Depositors hold protest banners against the draft deposit recovery law during popular demonstrations on the road to the Presidential Palace (Asharq Al-Awsat). 
Depositors hold protest banners against the draft deposit recovery law during popular demonstrations on the road to the Presidential Palace (Asharq Al-Awsat). 

A widening wave of objections in Lebanon to the draft “financial gap” bill has exposed the hurdles facing its passage in parliament.

Prepared by a ministerial and legal committee chaired by Prime Minister Nawaf Salam, the bill has drawn resistance from influential political and sectoral actors, bolstering the opposition voiced by depositors’ associations and the banking lobby.

Conflicting ministerial positions ahead of Monday’s special cabinet session to review the final draft underscore the sharp disputes likely to intensify once the bill is formally sent to parliament, a senior financial official told Asharq Al-Awsat.

With parliamentary elections due next spring, candidates are wary of confronting voters or powerful interest groups.

[ENTRIES PROVIDED]

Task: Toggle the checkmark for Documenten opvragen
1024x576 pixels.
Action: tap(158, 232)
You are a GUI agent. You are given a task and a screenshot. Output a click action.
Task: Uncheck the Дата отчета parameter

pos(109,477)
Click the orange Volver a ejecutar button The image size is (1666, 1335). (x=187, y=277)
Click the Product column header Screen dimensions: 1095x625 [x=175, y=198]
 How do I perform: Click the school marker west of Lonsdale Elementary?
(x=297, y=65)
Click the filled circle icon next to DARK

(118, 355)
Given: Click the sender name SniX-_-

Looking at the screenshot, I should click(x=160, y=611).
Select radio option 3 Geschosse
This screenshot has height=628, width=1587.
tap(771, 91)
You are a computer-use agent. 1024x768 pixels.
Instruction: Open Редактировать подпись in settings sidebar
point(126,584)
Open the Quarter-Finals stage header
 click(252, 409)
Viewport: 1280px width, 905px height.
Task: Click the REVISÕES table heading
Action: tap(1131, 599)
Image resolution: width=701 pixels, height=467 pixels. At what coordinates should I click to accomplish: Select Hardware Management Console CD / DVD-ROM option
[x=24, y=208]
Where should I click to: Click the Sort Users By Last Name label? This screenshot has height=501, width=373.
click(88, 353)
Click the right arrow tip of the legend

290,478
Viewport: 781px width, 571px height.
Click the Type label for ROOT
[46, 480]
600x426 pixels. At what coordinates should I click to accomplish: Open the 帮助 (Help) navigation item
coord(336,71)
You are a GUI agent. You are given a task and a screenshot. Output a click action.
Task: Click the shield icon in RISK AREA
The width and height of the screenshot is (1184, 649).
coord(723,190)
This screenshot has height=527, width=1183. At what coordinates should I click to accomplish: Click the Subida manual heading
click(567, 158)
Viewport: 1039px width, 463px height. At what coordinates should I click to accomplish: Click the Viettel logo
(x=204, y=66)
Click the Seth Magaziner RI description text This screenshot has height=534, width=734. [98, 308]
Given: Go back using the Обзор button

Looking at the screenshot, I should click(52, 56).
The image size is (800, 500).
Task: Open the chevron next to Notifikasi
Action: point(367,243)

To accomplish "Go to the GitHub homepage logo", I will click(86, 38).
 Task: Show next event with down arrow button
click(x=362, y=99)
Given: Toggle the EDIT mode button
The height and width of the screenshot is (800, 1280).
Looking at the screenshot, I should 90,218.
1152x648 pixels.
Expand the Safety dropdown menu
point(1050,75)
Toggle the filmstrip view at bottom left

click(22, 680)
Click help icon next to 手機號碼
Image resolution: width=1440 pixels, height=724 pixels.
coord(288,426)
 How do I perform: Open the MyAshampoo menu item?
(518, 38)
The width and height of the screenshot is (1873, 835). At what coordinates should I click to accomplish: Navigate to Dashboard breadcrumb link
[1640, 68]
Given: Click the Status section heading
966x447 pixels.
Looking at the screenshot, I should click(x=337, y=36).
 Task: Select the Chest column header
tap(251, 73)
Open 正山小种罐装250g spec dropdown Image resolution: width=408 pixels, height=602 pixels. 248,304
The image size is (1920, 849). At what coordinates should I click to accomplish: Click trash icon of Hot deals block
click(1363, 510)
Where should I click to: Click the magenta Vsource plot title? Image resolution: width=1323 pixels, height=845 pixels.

[TASK DIRECTIONS]
In the news text about Lebanon's "financial gap" bill, list every proper name of a person, place, or organization, each once.

[RESULT OF THIS EXERCISE]
- Presidential Palace
- Asharq Al-Awsat
- Lebanon
- Nawaf Salam